In Belgium, remuneration for copyrighted material is taxed at a rate lower than the general income tax rates – a significant benefit for ‘creative professionals’.
Beneficial tax breaks for ‘creative’ professionals
However, Minister of Finance Vincent Van Peteghem (CD&V), Minister of Social Affairs Frank Vandenbroucke, and Minister of the Economy Pierre-Yves Dermagne, are concerned that the system may be being used by some people solely to take advantage of the tax breaks, and not in the spirit of the original intention.
They want to reconsider the extensive scope of the definition regarding which ‘creative professionals’ may benefit from the tax-friendly scheme – including whether software creation should be included.
Software creation is ‘creative’
After meeting with the Cabinet Van Peteghem, Beltug has drafted an Opinion outlining why we believe software creation should be considered ‘creative’, and benefit from the advantageous tax rates.

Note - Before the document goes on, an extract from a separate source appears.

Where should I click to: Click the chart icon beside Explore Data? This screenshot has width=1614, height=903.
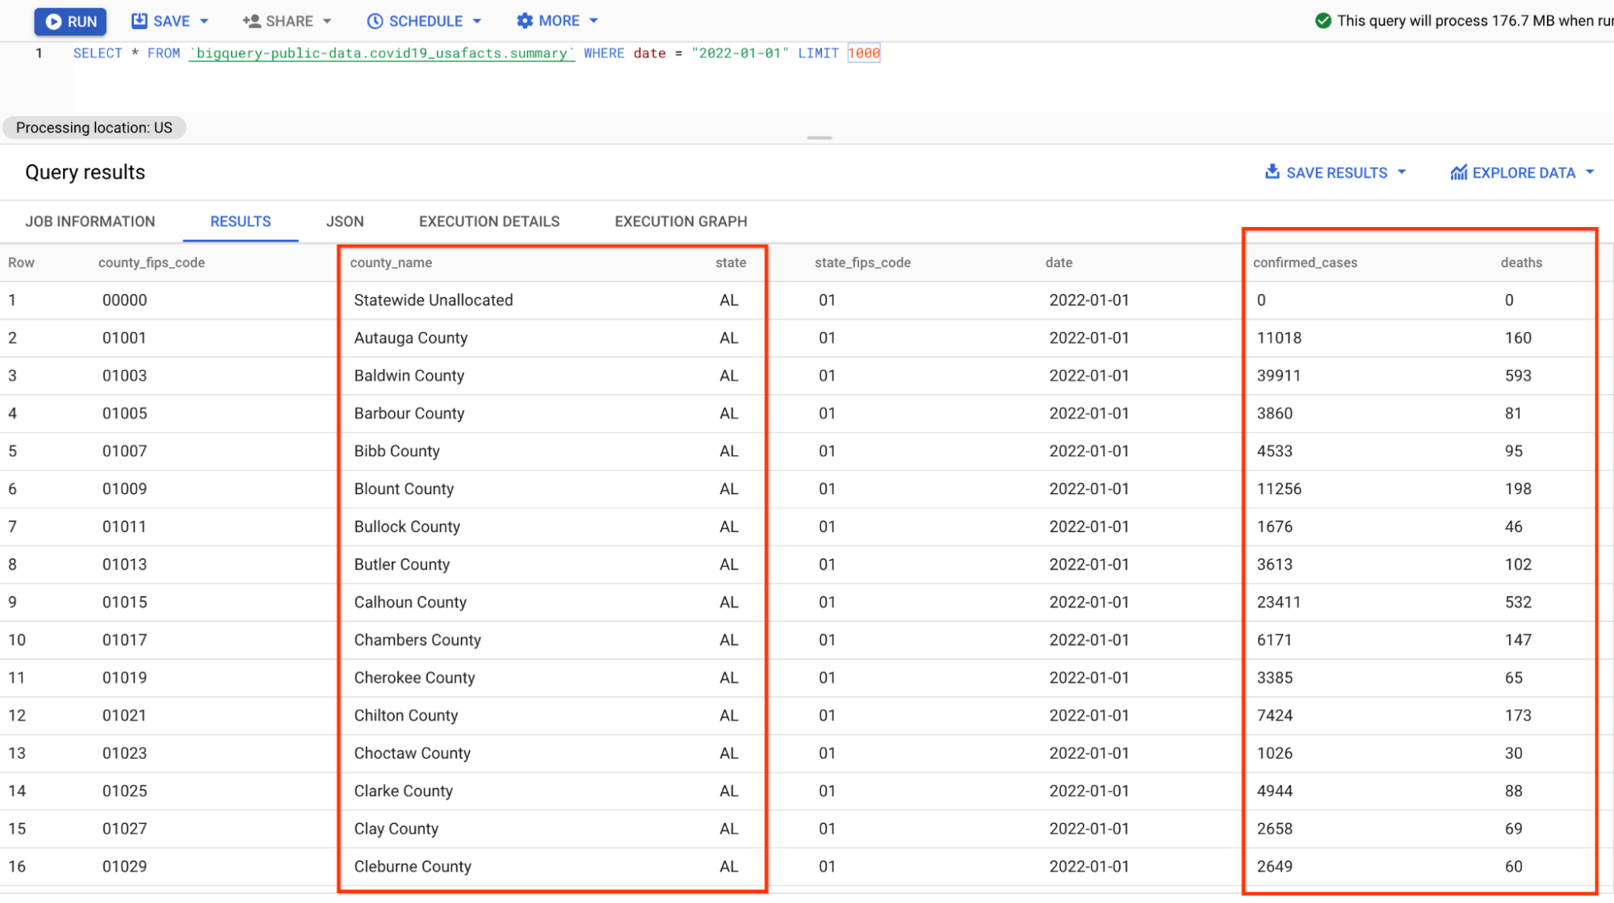(x=1458, y=172)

This is as important for the Belgian economy as for the individual software creators themselves. In particular, it is critical for the ongoing digital innovation in our country, and for stimulating Research and Development. Furthermore, there is a lack of software creators in Belgium; we need to attract talents to this crucial sector, and to create a more competitively balanced environment for start-ups and scale-ups.
In the Opinion, Beltug makes several suggestions on how to improve the situation, including greater transparency and clarity on which activities are eligible, making use of the expertise available in the Intellectual Property department of the FPS Economy, fighting abuses of the system, and reconsidering the limits for fixed cost deductions.